Personally I’ve been plugging old laptops into TVs and using wireless keyboards to provide a similar experience. In some ways, it’s much nicer to have a full version of Windows available along with a keyboard to be able to alternate between media watching device and computer monitor, but using a keyboard is still a clunky experience for sitting on a couch and just wanting to watch some Netflix.
Coming in three colours (which have fancy names, but they’re white, pale blue and pale pink), I started with a pale blue. The device is still quite small and thin and has the hard wired HDMI cable at one end, and the USB-C port at the other – cable and power point plug were included.
If I buy more, I’ll get one of each colour, because the remote that comes with it is also coloured meaning you know which remote goes with which TV.
It’s a smaller remote that takes 2xAAA batteries (which also came with the device), but I wouldn’t say it’s too small or too light.
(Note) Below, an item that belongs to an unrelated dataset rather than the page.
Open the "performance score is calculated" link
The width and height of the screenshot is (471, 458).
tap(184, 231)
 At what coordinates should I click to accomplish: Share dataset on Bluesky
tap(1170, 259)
The top part is a 4 way directional pad with selection button in the middle, with back, Google Assitant, home, mute, YouTube, Netflix, Power and Input toggle buttons available.
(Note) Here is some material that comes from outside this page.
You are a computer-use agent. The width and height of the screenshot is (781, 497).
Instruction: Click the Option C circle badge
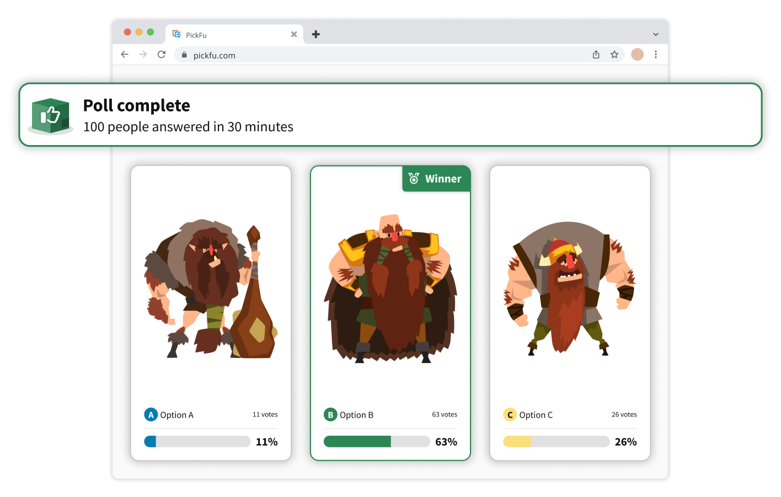tap(509, 414)
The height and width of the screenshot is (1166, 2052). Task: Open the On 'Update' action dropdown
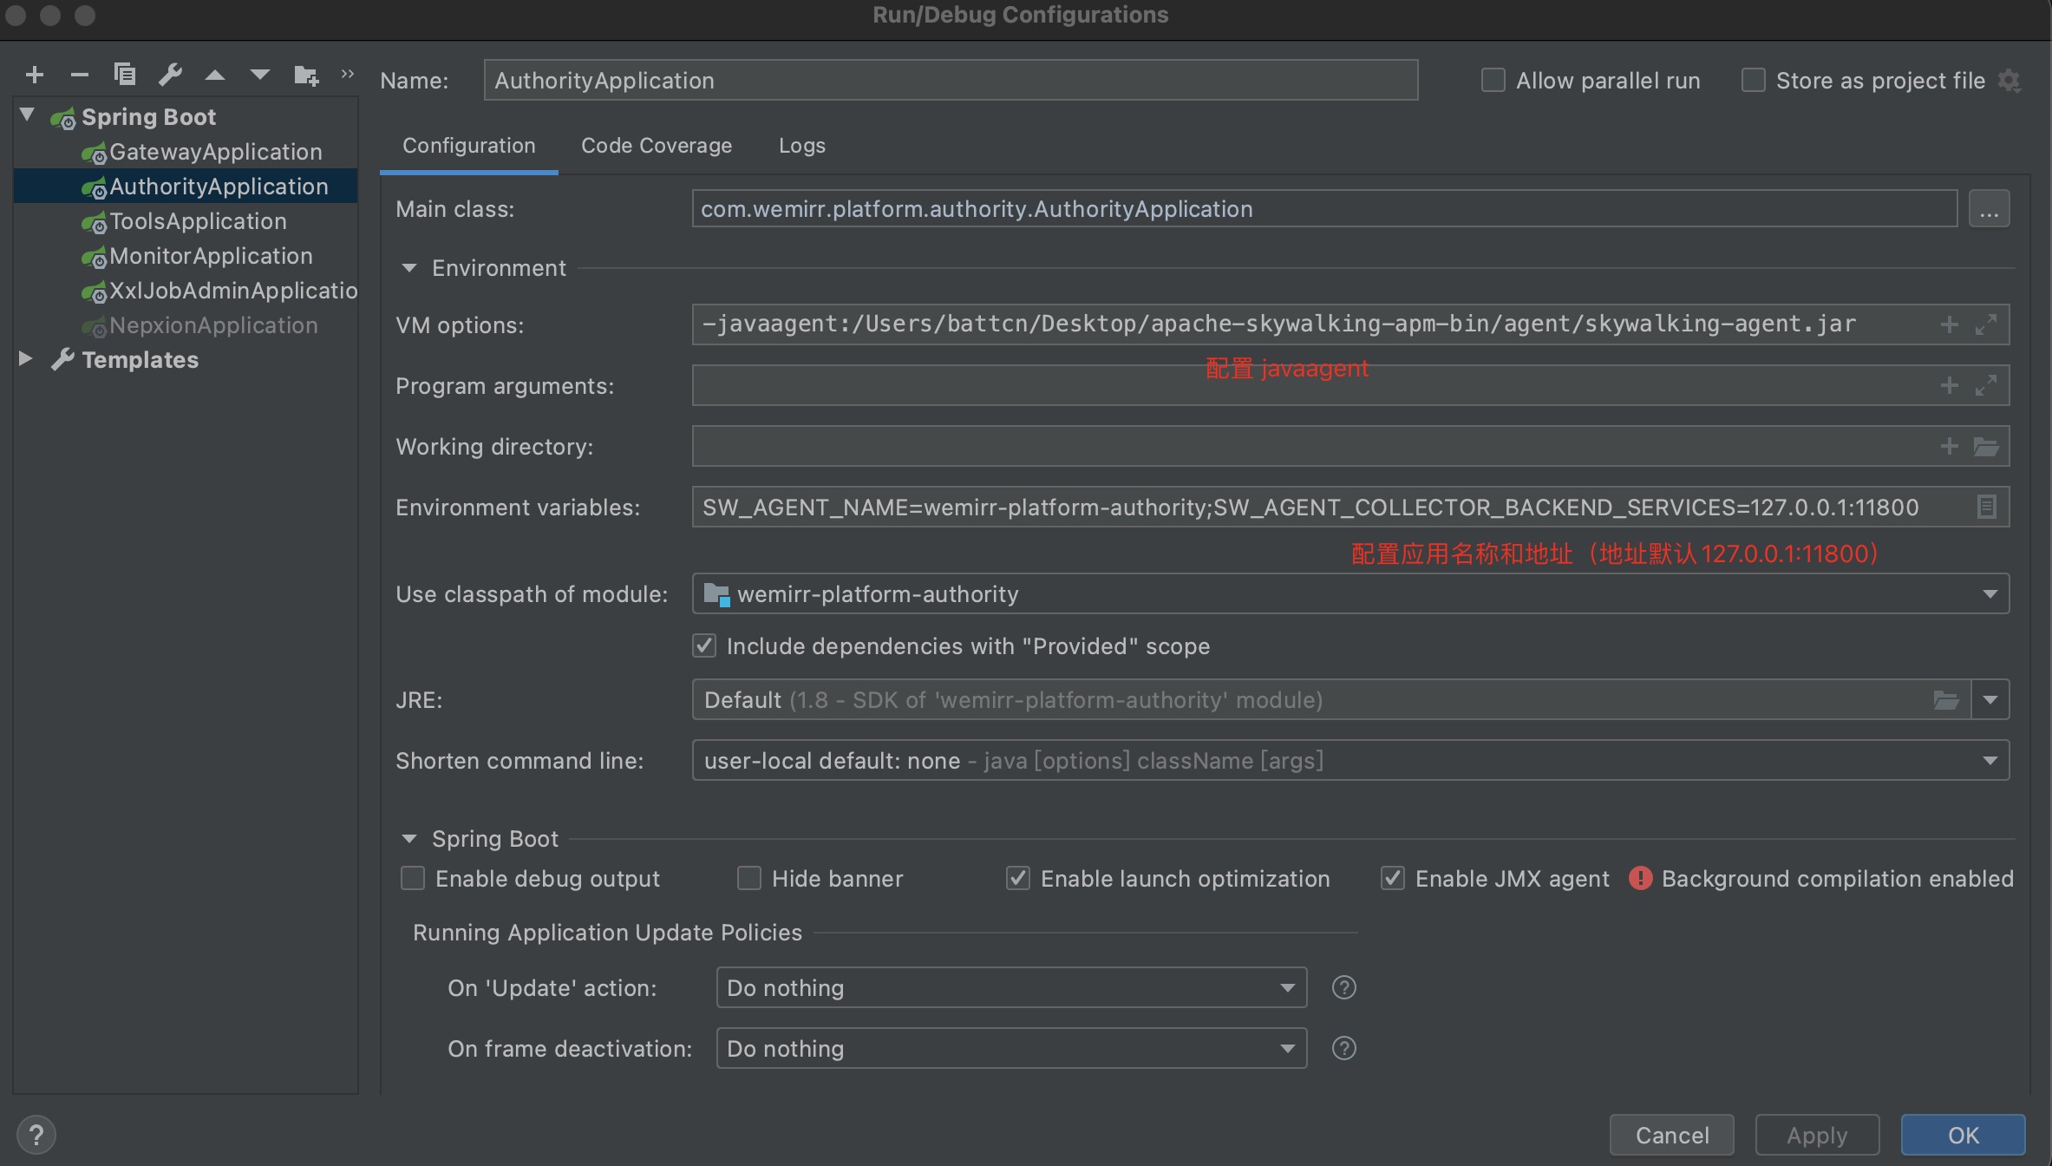(x=1011, y=987)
The side of the remote also has a volume up/down, and as part of the initial setup you choose your TV and press buttons to make sure it’s working as desinged. My TV brand wasn’t listed (FFalcon), but since it’s an updated name for TCL, I chose that and it worked.
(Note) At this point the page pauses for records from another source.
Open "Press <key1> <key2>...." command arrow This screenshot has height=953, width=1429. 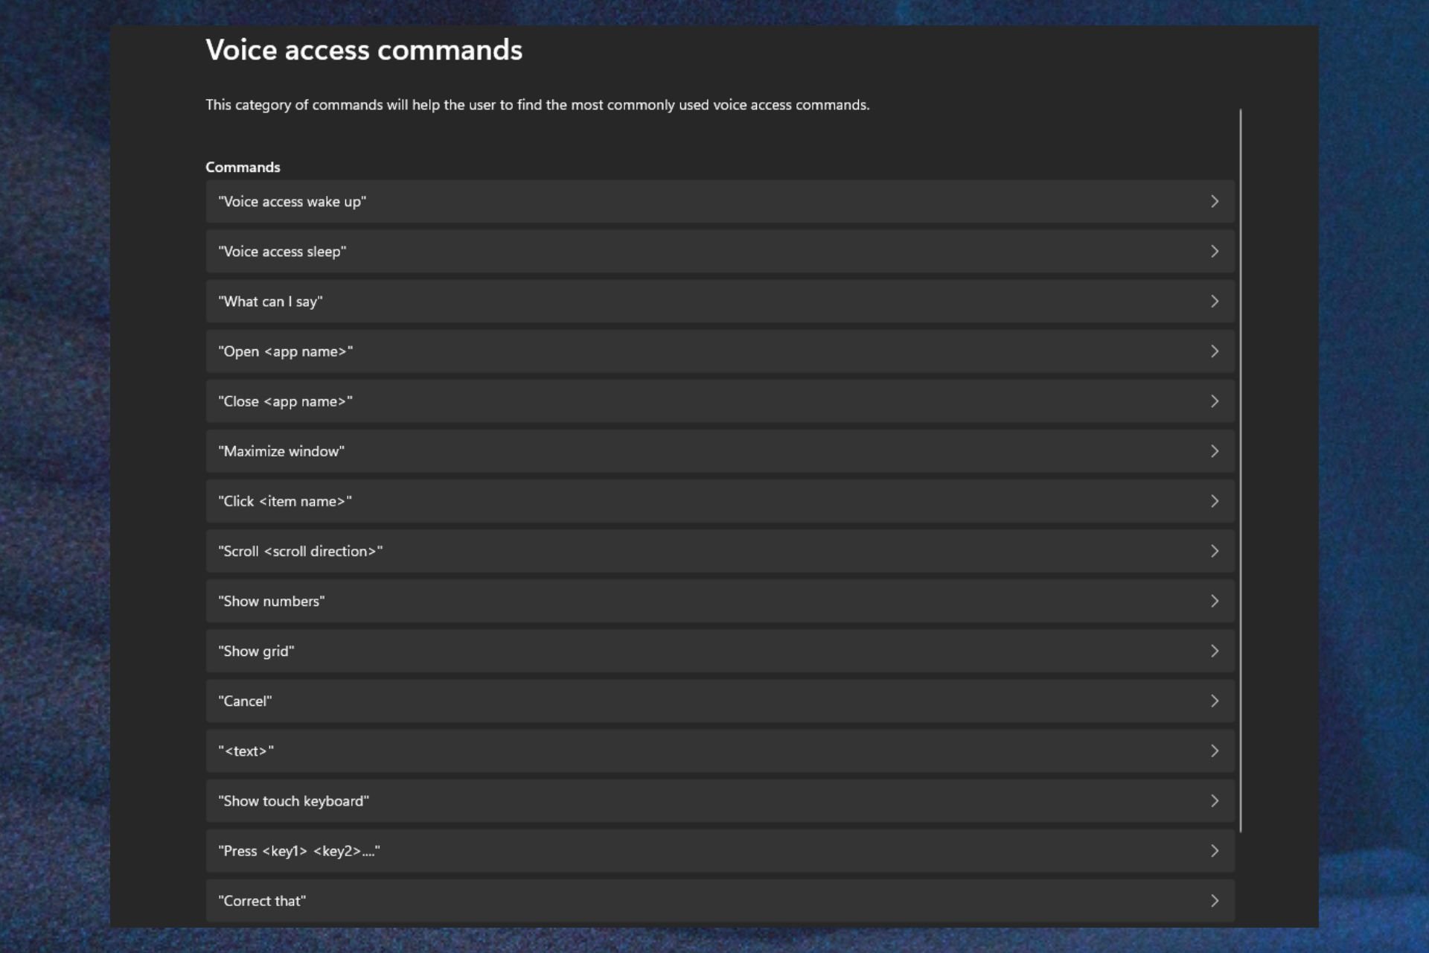(x=1214, y=851)
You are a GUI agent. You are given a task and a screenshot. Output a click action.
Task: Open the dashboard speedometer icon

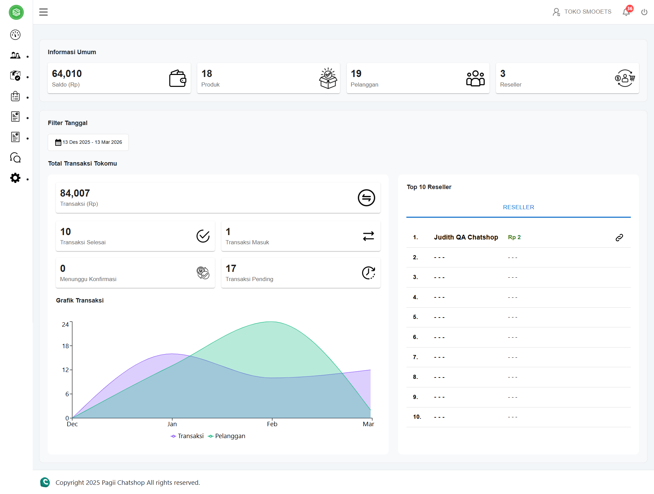coord(15,34)
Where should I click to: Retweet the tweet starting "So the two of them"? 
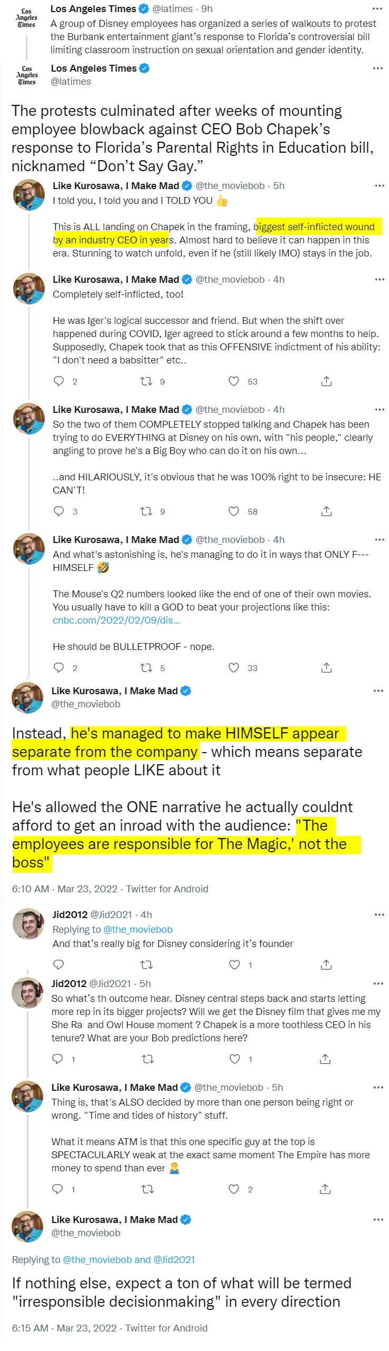pos(146,511)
One weird message I had when setting up was this: “This Chromecast was manufactured for a different country, and may not be compatible with your Wi-Fi network.” I bought this directly from Google, and others also had the same message. I’m guessing it was built for the USA which has different Wi-Fi requirements, but it hopefully won’t be an issue here (even though Google couldn’t get Wi-Fi right on their Nest Mini device).
Back on the remote, once I’d finished setting up and started to play around I found the throw distance of the remote for IR functions (such as volume) to the TV was quite poor. Within about 1.5m it worked perfectly, and beyond that it just didn’t work. Maybe it’s just my TV, but it was frustrating. For volume, you do have the choice of having the buttons control the TV volume or the Chromecast device volume, so if you were solely using the TV with that it would make sense to increase the TV’s volume and change to that – but if you have other devices you switch to, they’ll of course come out a lot louder. I ended up using the TV remote for volume instead.
The display looks as you’d expect, a list of apps, with TV show suggestions and access to the Google TV app store. You can add/install a bunch of other apps, including SteamLink which will let you stream games from your PC. Combine that with a bluetooth paired controller to the Chromecast device, and you’ve got an easy gaming setup straight out of your big TV.
I don’t need all the other fluff that Google provide, and surprisingly they’ve added an option where you can turn it off and just be in ‘app mode’. You still see a TV show suggestion (including Disney shows, despite uninstalling the app and restarting the unit), but it’s much cleaner:
I tried out Plex and it worked perfectly!
It’s cheap for what it provides, and it runs really fast. It supports 4K, HDR (which was the first time I saw my TV tell me it was running in HDR 10 mode) and Dolby Vision. It’s noticeably faster to use than the Google TV built into my 2017 Sony OLED TV, which also doesn’t seem to have HDR support for YouTube.
Should you buy this device?
If you want to have streaming apps on a TV that doesn’t have them, YES. If you have inbuilt apps but they’re slow and clunky to use, YES. For the price, it’s an easy investment into having a better viewing experience on any TV. If we start travelling around the world again, this would also be a great device to take with you to turn any hotel room TV with a HDMI port you can get to, into your personal streaming device. However, if your TV already has all the working apps you want for streaming content, this won’t give you anything new.